Ce sont l’historicisme et l’empirisme :

– l’historicisme consiste à croire que le marxisme n’est que la connaissance du présent, la conscience du présent (en disant par exemple que Marx ne nous donne dans le Capital que la connaissance du capitalisme, alors qu’il fonde une science).

Car cela implique la série d’identités suivantes : science = connaissance du présent = conscience de soi du présent = philosophie (au sens hégélien).

C’est pour cela que l’historicisme nie la distinction science /philosophie. En vérité il nie le caractère scientifique du marxisme, en croyant qu’il n’est que l’expression ou la conscience de soi d’une époque, puisque cela veut dire qu’il ne serait pas vrai à une autre époque.

– l’empirisme consiste à croire que l’on peut connaître la réalité directement, par simple observation et généralisation, alors que pour Althusser on a besoin d’un fort cadre théorique.

C’est l’idéologie spontanée des savants, mais elle peut conduire à des crises (comme la crise des sciences physiques, avec Mach au début du XXème siècle).

C’est là que l’on comprend l’importance d’une discipline philosophique scientifique, comme le matérialisme dialectique : pour que la science ait une bonne conception de ce qu’elle est en train de faire, et ne sombre pas dans la crise à cause d’une conception idéologique de sa propre pratique

III) Position du texte dans l’oeuvre d’Althusser

C’est sur ce dernier point particulièrement, qui correspond à la fin du texte, qu’on voit que ce texte est un texte de transition.

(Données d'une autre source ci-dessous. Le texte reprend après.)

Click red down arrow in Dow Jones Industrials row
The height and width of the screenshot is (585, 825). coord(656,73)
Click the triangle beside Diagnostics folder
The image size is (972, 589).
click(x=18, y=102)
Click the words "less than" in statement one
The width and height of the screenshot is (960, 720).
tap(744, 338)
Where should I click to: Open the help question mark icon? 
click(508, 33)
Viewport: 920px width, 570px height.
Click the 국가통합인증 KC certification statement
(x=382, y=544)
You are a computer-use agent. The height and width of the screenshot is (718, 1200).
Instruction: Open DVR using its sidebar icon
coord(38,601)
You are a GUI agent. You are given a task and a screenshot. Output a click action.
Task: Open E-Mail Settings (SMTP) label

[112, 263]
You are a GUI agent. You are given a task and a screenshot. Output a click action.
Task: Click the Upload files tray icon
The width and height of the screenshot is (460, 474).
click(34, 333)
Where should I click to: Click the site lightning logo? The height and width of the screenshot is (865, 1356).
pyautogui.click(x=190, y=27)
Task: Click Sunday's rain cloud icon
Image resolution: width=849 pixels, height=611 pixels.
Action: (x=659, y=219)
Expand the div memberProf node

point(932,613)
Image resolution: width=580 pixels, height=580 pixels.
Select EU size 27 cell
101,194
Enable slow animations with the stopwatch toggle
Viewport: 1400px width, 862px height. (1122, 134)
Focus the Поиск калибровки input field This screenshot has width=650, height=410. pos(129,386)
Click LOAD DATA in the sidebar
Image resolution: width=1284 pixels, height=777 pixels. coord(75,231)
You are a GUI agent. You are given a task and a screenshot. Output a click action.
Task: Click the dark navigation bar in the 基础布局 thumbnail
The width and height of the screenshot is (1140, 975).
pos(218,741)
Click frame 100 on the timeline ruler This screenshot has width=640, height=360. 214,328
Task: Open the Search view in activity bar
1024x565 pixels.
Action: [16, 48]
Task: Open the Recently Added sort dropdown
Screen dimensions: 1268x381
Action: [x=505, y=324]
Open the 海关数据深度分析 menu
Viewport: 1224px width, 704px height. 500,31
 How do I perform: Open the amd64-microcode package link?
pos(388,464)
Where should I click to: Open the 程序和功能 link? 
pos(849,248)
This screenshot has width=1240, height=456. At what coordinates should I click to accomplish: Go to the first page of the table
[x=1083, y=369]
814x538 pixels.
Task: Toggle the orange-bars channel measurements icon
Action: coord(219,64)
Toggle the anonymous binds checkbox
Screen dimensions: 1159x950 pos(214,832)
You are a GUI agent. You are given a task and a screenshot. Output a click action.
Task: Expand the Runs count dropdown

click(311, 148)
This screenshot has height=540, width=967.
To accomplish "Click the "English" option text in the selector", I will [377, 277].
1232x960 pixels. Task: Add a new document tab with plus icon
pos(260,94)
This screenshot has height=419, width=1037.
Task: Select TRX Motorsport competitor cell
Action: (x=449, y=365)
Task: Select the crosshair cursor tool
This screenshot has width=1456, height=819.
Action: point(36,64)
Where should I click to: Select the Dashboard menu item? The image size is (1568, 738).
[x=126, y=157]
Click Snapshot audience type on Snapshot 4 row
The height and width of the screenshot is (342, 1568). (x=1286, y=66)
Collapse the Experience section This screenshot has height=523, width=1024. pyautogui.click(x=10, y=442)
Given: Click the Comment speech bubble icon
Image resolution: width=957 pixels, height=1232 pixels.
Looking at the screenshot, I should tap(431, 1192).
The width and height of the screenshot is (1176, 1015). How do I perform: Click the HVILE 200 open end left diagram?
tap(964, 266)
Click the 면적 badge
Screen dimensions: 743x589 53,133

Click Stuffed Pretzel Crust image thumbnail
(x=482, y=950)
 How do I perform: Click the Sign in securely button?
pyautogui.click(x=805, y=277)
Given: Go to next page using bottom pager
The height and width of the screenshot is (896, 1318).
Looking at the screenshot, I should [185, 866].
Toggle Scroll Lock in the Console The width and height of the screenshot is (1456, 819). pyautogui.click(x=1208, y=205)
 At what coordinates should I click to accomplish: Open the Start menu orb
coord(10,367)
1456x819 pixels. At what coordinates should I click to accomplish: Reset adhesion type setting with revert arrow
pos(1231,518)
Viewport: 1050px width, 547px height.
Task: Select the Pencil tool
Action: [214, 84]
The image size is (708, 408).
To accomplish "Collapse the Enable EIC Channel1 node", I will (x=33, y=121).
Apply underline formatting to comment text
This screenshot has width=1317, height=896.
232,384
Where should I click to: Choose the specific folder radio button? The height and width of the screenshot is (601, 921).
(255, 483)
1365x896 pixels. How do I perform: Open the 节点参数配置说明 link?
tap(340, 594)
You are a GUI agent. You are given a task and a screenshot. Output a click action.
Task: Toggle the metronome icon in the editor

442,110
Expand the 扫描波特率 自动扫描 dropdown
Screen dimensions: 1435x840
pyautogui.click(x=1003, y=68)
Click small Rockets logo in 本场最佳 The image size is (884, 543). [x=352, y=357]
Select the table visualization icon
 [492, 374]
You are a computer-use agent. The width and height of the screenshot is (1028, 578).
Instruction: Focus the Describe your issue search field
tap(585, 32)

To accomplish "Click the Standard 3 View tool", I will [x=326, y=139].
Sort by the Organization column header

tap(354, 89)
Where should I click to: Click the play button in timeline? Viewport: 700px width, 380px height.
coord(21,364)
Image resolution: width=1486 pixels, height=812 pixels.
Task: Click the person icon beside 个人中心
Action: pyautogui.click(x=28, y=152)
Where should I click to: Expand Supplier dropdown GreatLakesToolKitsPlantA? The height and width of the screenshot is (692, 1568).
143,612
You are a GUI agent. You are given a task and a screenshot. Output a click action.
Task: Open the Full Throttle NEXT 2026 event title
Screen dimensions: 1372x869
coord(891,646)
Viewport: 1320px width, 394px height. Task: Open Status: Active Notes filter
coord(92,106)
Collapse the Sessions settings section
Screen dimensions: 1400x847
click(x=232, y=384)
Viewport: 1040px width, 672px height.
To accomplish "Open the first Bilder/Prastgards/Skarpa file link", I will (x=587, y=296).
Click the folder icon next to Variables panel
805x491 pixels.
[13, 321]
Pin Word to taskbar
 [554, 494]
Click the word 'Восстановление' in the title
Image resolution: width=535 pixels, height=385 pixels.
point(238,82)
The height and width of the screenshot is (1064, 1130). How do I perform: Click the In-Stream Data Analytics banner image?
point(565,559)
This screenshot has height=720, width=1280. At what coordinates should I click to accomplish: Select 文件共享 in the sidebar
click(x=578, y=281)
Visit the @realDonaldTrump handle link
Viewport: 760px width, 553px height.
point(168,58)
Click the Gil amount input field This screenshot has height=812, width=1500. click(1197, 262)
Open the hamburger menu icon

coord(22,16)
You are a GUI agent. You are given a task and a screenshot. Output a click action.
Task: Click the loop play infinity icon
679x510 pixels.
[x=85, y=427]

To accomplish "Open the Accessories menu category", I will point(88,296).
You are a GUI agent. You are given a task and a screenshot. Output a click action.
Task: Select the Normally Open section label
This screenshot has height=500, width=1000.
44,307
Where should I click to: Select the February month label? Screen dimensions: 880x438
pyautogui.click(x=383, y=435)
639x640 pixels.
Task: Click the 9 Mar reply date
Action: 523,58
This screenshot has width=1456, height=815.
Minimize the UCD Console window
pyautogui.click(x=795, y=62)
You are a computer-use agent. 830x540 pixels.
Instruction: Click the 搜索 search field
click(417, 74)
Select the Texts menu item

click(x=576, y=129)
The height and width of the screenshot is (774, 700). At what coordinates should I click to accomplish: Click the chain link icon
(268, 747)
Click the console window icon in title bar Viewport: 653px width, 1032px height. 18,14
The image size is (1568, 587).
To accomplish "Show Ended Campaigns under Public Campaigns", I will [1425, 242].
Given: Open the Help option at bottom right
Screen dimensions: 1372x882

Pour l’instant Althusser semblait en pure continuité avec ce qu’il disait dans Pour Marx et Lire le Capital. Mais avec ce point on voit que s’annoncent des thèses ultérieures.

En effet, ici Althusser nous dit certes que la philosophie est une discipline rigoureuse, presque scientifique, et s’apparente à une science des science. Mais en même temps il affirme que l’intérêt de cette philosophie est de lutter contre des conceptions idéologiques de la science.

Il commence à voir la philosophie comme lutte, et cite en particulier Lénine qui affirme qu’il faut « prendre parti », en un sens politique, en philosophie. Est donc en germe la thèse de Lénine et la philosophie : conférencee prononcée en 1968 et publiée en 1969. Dans ce texte il soutiendra que la philosophie est un « champ de bataille », entre deux tendances principales : idéalisme et matérialisme. Donc la philosophie est un type de discours qui fait le lien entre la politique et la science. Plus tard, il ira encore plus loin : la philosophie sera définie comme « lutte de classes dans la théorie » (Réponse à John Lewis).

Donc certes elle restera définie par son rapport à la science (rigueur, cohérence, critique…), mais cela sera finalement secondaire. C’est par son rapport à la politique, à la lutte des classes, qu’Althusser définira en premier lieu la philosophie.